I have two extra candles to light. One because a neighbor who was 9 months pregnant was having issues and needed someone there until her husband could get home and I didn't make it home in time for candlelighting and one because we'd driven to Manhattan, got stuck in traffic, and got through the Lincoln Tunnel right AT candlelighting. By the time we arrived at the nearest Chabade house, we'd missed candlelighting, but had a lovely dinner and then a hundred-block walk to JTS where we were staying for Shabbos.

It was really, really weird for a while. And even more annoying because those candles stayed lit for years as we were trying to have children. And very frustrating to explain to people who assumed the only reason to light extra candles was for children. But I like your Rabbi's explanation...that you'll have the extra blessing of the extra light in your Shabbos home. It's a beautiful way of looking at it.

We have the best rabbi. :) I mean, we're still freaking and I can't get used to the idea, but it did help.

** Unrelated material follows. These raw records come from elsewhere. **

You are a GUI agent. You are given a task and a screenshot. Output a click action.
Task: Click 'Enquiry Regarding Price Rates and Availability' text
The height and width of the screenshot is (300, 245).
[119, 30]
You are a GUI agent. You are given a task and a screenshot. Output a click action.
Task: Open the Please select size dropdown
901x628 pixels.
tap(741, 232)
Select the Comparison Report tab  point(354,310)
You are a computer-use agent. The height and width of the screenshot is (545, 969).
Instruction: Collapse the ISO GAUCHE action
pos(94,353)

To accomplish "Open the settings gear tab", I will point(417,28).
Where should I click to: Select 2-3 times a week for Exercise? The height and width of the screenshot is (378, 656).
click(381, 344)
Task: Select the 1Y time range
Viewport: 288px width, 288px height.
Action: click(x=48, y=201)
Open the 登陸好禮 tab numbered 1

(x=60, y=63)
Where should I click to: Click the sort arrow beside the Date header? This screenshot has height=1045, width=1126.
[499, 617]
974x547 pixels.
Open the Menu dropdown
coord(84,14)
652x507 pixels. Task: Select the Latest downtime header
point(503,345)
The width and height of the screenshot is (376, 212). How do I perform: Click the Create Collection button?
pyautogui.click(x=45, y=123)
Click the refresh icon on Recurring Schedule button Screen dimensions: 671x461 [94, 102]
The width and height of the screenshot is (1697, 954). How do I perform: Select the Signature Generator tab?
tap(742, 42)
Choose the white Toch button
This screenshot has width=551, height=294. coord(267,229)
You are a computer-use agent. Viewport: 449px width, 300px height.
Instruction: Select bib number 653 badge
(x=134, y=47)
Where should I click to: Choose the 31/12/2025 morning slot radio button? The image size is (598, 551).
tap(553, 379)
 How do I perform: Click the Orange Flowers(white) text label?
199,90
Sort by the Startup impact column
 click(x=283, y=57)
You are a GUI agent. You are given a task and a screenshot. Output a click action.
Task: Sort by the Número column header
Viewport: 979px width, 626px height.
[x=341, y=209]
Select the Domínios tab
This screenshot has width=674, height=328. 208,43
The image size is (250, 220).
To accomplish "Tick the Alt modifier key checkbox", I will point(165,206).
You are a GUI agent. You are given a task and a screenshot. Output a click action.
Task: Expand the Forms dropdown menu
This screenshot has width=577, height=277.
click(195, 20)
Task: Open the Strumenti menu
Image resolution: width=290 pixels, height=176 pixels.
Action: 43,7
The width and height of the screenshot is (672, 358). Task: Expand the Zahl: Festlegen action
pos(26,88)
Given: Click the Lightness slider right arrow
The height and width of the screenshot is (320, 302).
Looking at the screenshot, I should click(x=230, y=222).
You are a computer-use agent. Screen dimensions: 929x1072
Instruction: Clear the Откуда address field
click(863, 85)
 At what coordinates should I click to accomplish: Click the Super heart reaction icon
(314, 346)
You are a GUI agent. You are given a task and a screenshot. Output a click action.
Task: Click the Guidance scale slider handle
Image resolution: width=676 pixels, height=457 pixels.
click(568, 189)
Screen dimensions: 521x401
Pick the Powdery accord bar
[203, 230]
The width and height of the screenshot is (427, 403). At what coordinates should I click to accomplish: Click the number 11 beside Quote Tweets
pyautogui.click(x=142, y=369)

Let's see 52 weeks/year * approximately 25 years in which I neither lit candles nor had them lit for me = 1300 candles (+2). We BTs are keeping the candle makers in business I must say. Since ME uses olive oil rather than candles, I'll have to call her and tell her to buy a truckload. :>)

:)

I think that it doesn't count until *after* you start lighting. Or all those girls who wait until marriage would, indeed, have problems.

Thank goodness I do NOT have to light for all those times you did not. I FORBID you from asking the rabbi about this.

There have been other times when we didn't light, either because we were included in someone else's bracha, like my mother, who is very possessive about these things - regards it as a diss for someone else to light in her home; or because we physically couldn't, like in the hospital when Debbie's father had emergency surgery - on that occasion, we benched on an electric ceiling light.

But this was the first time we can think of, where she just forgot, to do it herself, or to ask to be included in our hostess' lighting.

My mother-in-law has decided that if I'm there she wants me to light for all of us. Does not matter if it is my house or hers she would prefer I lit. I find this strange but do it cheerfully.

*snugs* I can imagine this would freak you out. May it get easier as the weeks go by.

I'm sure it will. And it's nice seeing the old candlestick.

My mother-in-law also missed lighting one week, but instead of lighting an extra candle, her rabbi told her she could light two extra-large candles. So she does, every week - big, thick candles, larger than regular shabay candles. I bet you could do something like that too.

I already have the psok from the rav. An extra candle it has to be. Also, I use those Israeli candles in glass cups. Larger wouldnt' work.